Blood Music

Without a doubt, Blood Music by Greg Bear is an ingenious work of science fiction. His ability as an author to cover such wide-ranging subjects with such aplomb is just genius. Having previously read Eon and been immensely impressed by his imaginative exploration of Quantum Mechanics/Cosmology, Blood Music similarly impressed with his imaginative landscape of genetic engineering and nanotechnology.

Of course you don’t have to take my word for it, Blood Music has won both Hugo and Nebula awards, as well as additional nominations.

All of this ensures that this is a must read book. It is an absolute mind bender and exemplary of a contemporary (1980s) work of hard science fiction.

Lately it seems that my reading of science fiction has fallen into one of two categories: the first category is purely entertaining (consider something like The Martian), whereas the second category has a big idea that it explores. Blood Music explores several big ideas, and it does so rather plausibly via an internally consistent story. In other words, I think Greg thought a lot about this material and he wove together a story that makes sense while still giving you an entirely different view of what could happen to this world.

Grey Goo Singularity?

For instance, the first big idea is the Singularity…which I’ll loosely define as a moment in time when humanity transcends its limitations (disease, death, intellectual limitations) through overwhelming technical achievement. For instance you could imagine the creation of an artificial intelligence so advanced that it is able to improve itself with such speed (recursively if you will), that it could learn overnight how-to fix the human condition.

Rather than explore a computational scenario as he did in Eon, Blood Music explores a biological one. What would happen if biological computers could innovate themselves at the same rate as cellular division…reprogramming each generation like a genetic algorithm operates in a silicon computer? Without giving away anything, clearly it would change the world.

□ □ □ □

WHAT NEEDS TO BE DONE:
Transcribe the stretch of the Blood Music review from "Without a doubt, Blood" through "engineering and nanotechnology.".

AVAILABLE DATA:
□ □ □ □

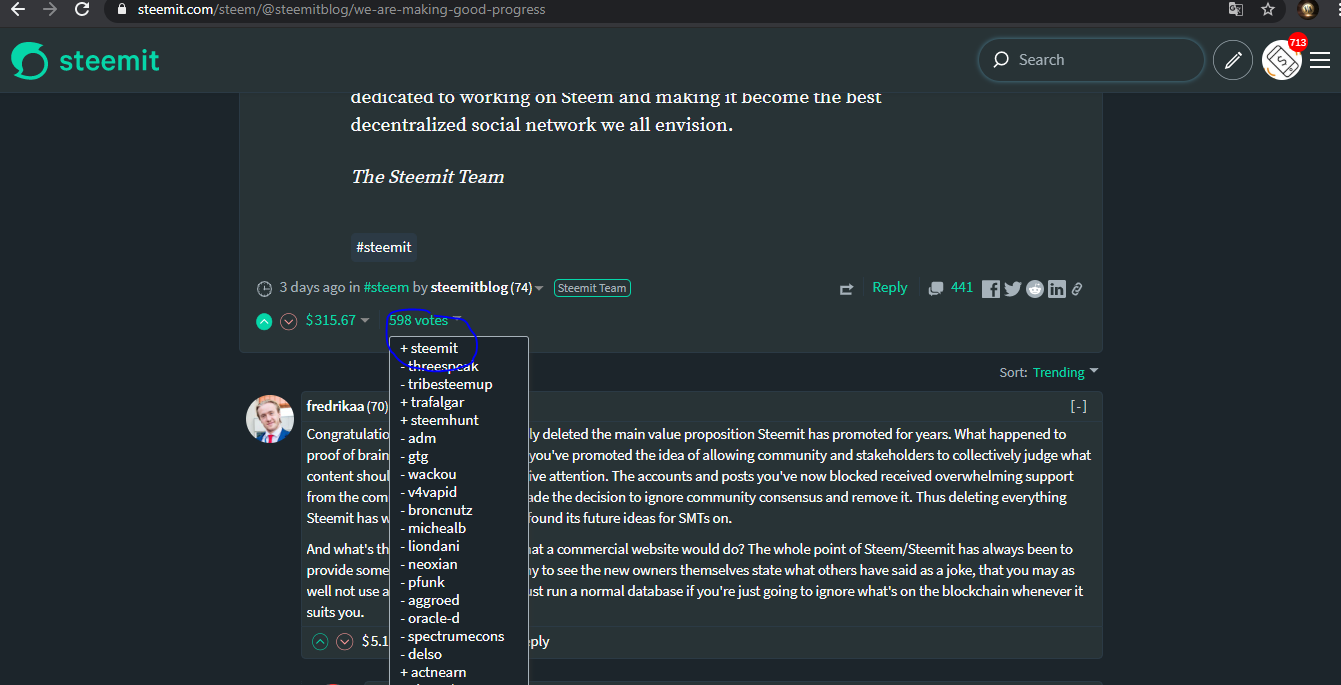Bookmark this page with star icon
The height and width of the screenshot is (685, 1341).
point(1268,9)
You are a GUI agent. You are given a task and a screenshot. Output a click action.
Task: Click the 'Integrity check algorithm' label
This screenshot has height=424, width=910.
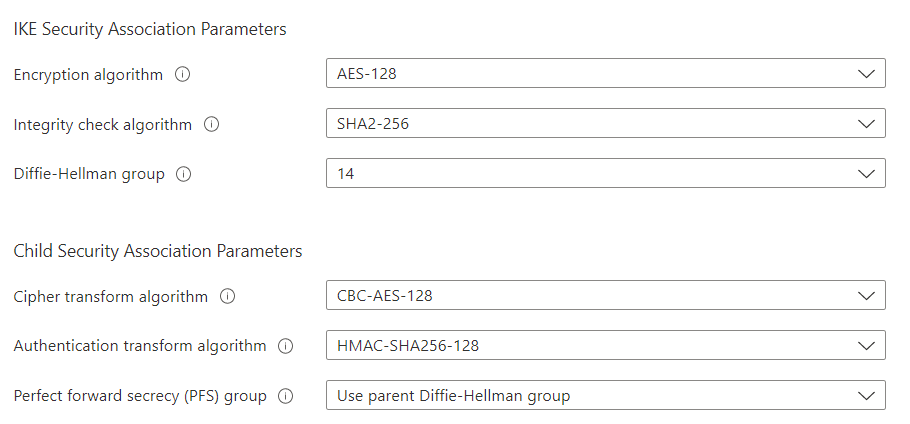(102, 125)
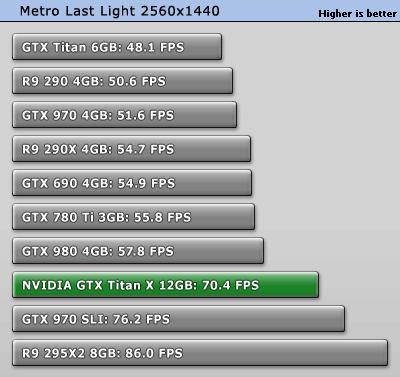
Task: Click the 'GTX 780 Ti' label text
Action: (58, 217)
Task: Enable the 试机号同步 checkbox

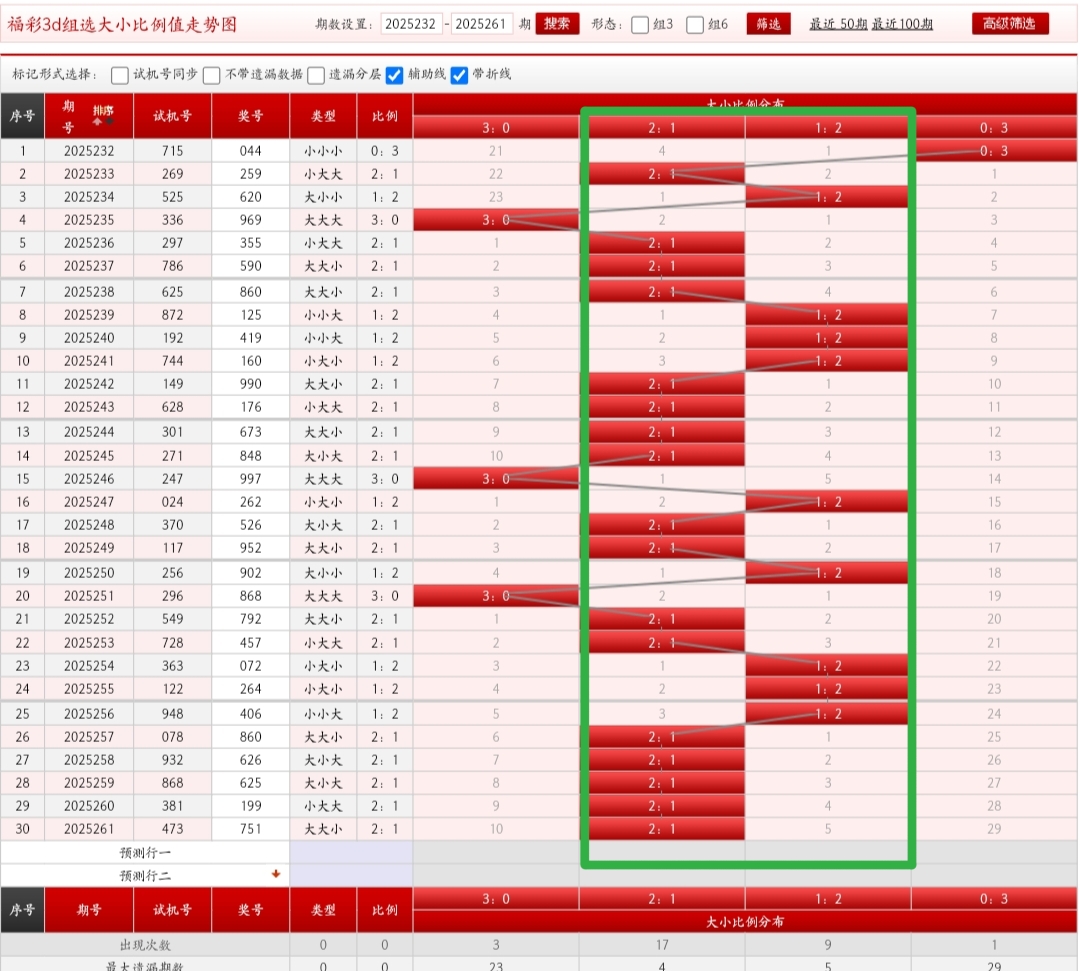Action: (x=120, y=75)
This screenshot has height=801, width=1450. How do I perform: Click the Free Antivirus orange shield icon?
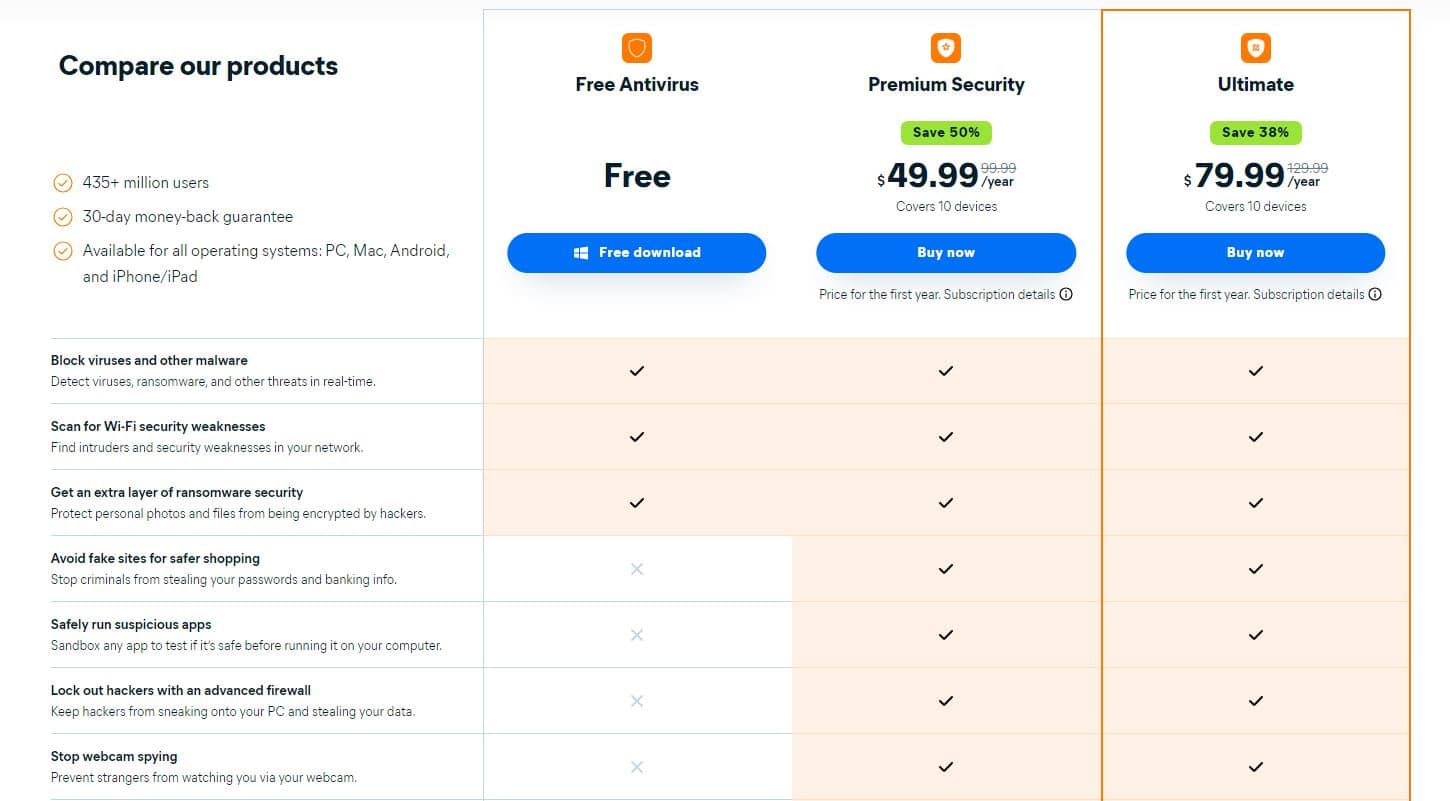tap(637, 47)
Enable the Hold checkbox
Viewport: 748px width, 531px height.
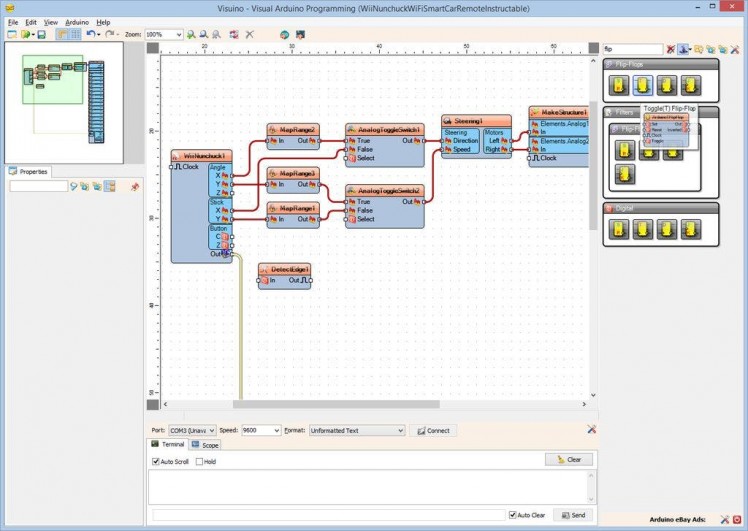click(199, 462)
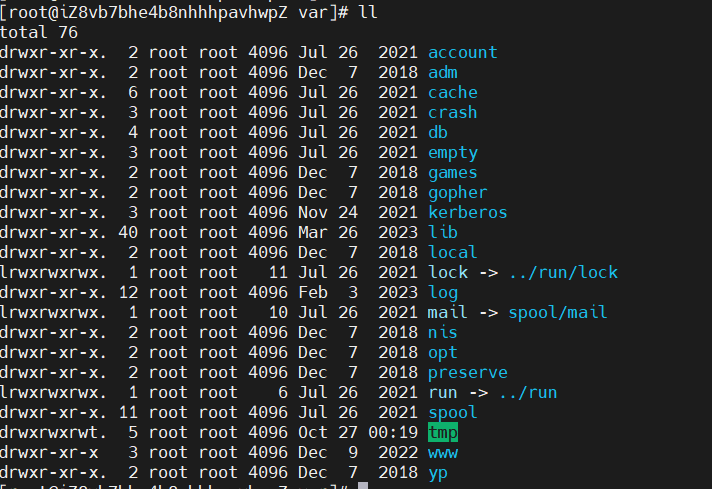Click the games directory name
The image size is (712, 489).
click(452, 172)
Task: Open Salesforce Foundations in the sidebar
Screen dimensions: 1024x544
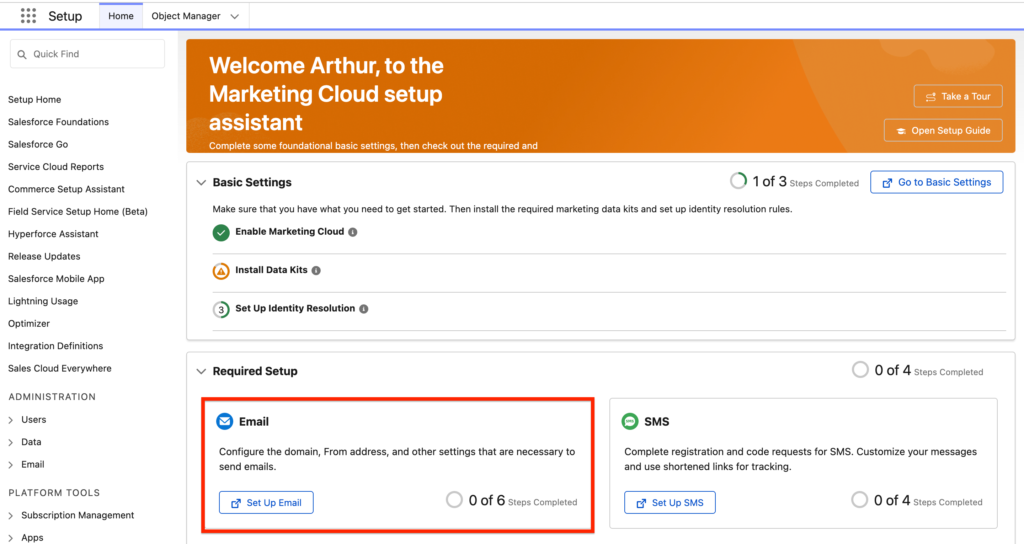Action: click(x=58, y=122)
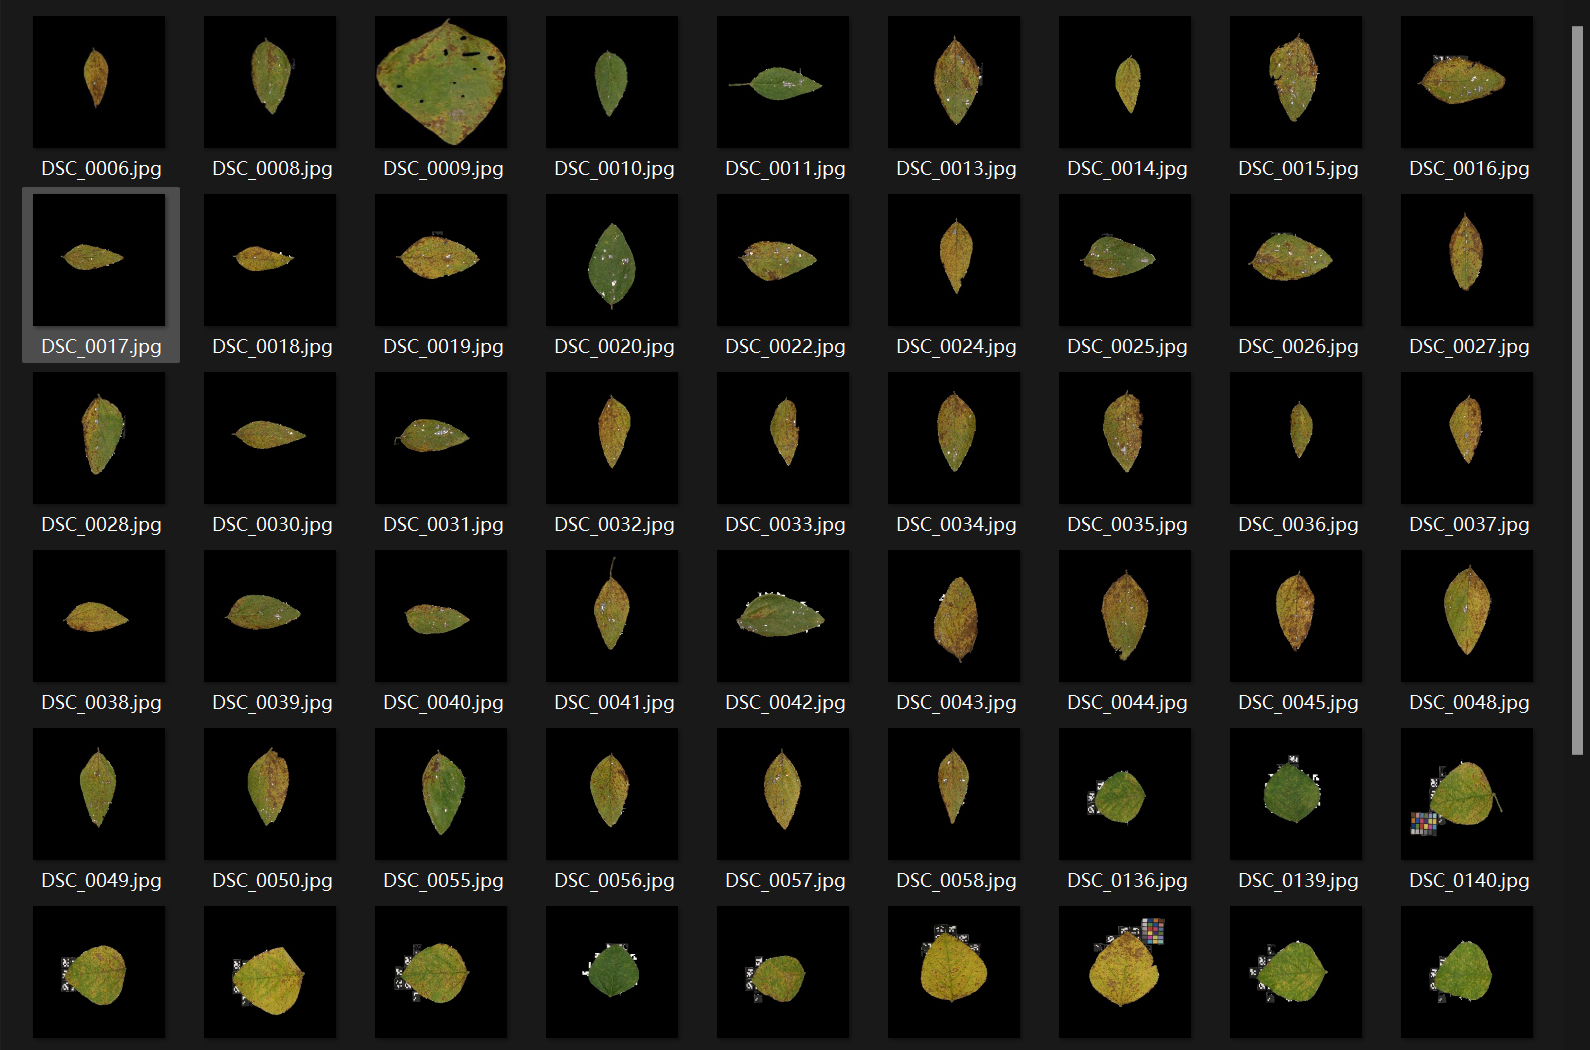Image resolution: width=1590 pixels, height=1050 pixels.
Task: Select the DSC_0016.jpg thumbnail
Action: (x=1467, y=82)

□ □ □ □

EXERCISE RESPONSE:
Without a doubt, Blood Music by Greg Bear is an ingenious work of science fiction. His ability as an author to cover such wide-ranging subjects with such aplomb is just genius. Having previously read Eon and been immensely impressed by his imaginative exploration of Quantum Mechanics/Cosmology, Blood Music similarly impressed with his imaginative landscape of genetic engineering and nanotechnology.